Kandang Alternatif Persija Musim Ini, Cikarang atau Solo

oleh Gerry Anugrah Putra diperbarui 31 Mar 2016, 17:30 WIB
Persija Jakarta bisa menggunakan Stadion Manahan Solo untuk menggelar laga kandang saat SUGBK dan Stadion Patriot Direnovasi. (Bola.com/Nicklas Hanoatubun)

Bola.com, Jakarta - Menjelang bergulirnya Indonesia Soccer Competition (ISC) A 2016, Persija Jakarta masih belum menentukan akan bermain di mana. Tim Macan Kemayoran masih bisa menggunakan Stadion Utama Gelora Bung Karno, Senayan, sebelum bulan Ramadhan. 

Tetapi, Persija belum memutuskan akan bermain di mana setelah SUGBK direnovasi untuk Asian Games pada Agustus 2016 hingga Juli 2017. Sebelumnya, beredar kabar bahwa ‘Si Merah-Putih’ akan menggunakan Stadion Patriot, Bekasi, tetapi rencananya itu ternyata juga belum pasti. 

“Kami  juga belum tahu.

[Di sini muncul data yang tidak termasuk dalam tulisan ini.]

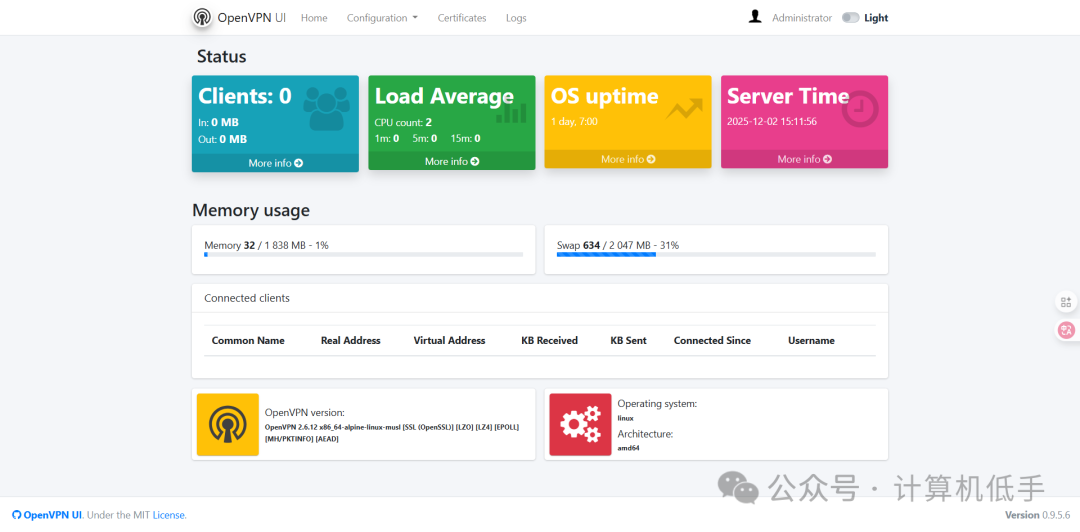Viewport: 1080px width, 532px height.
Task: Click More info on the Server Time card
Action: [804, 159]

Sebelum puasa, Persija masih bisa pakai SUGBK tapi setelah itu belum dapat tempat. Stadion Patriot di Bekasi juga belum tentu, karena juga masih direnovasi,” ujar Ferry Paulus kepada bola.com saat ditemui di Lapangan Villa 2000, Kamis (31/3/2016). 

Advertisement

Persija juga pernah merencanakan menggunakan Stadion Wibawa Mukti, Cikarang Timur, Kabupaten Bekasi. Selain itu, Stadion Manahan di Solo juga menjadi favorit tetap bagi Persija jika harus bermain di luar Jakarta. 

Persija saat ini sedang menjalani proses verifikasi klub dari operator Indonesia Soccer Championshop (ISC) A 2016, yakni PT Gelora Trisula Semesta (GTS). Salah satunya adalah kelayakan stadion yang menjadi homeground klub-klub kontestan ISC A. 

Masalah stadion memang menjadi masalah yang klasik bagi Persija. Setelah mereka kehilangan Stadion Persija di Menteng, Jakarta, yang digusur oleh Pemerintah Daerah Kota DKI Jakarta pada tahun 2006, Persija hingga kini belum mempunyai stadion sendiri. 

Bahkan, stadion yang pernah bertahun-tahun digunakan Persija, yakni Stadion Sanggraha Pelita Jaya, Lebak Bulus, juga diruntuhkan untuk pembangunan fasilitas transportasi Kota Jakarta. Hal itulah yang membuat Persija Jakarta tak memiliki kandang secara ‘resmi’ di kotanya sendiri.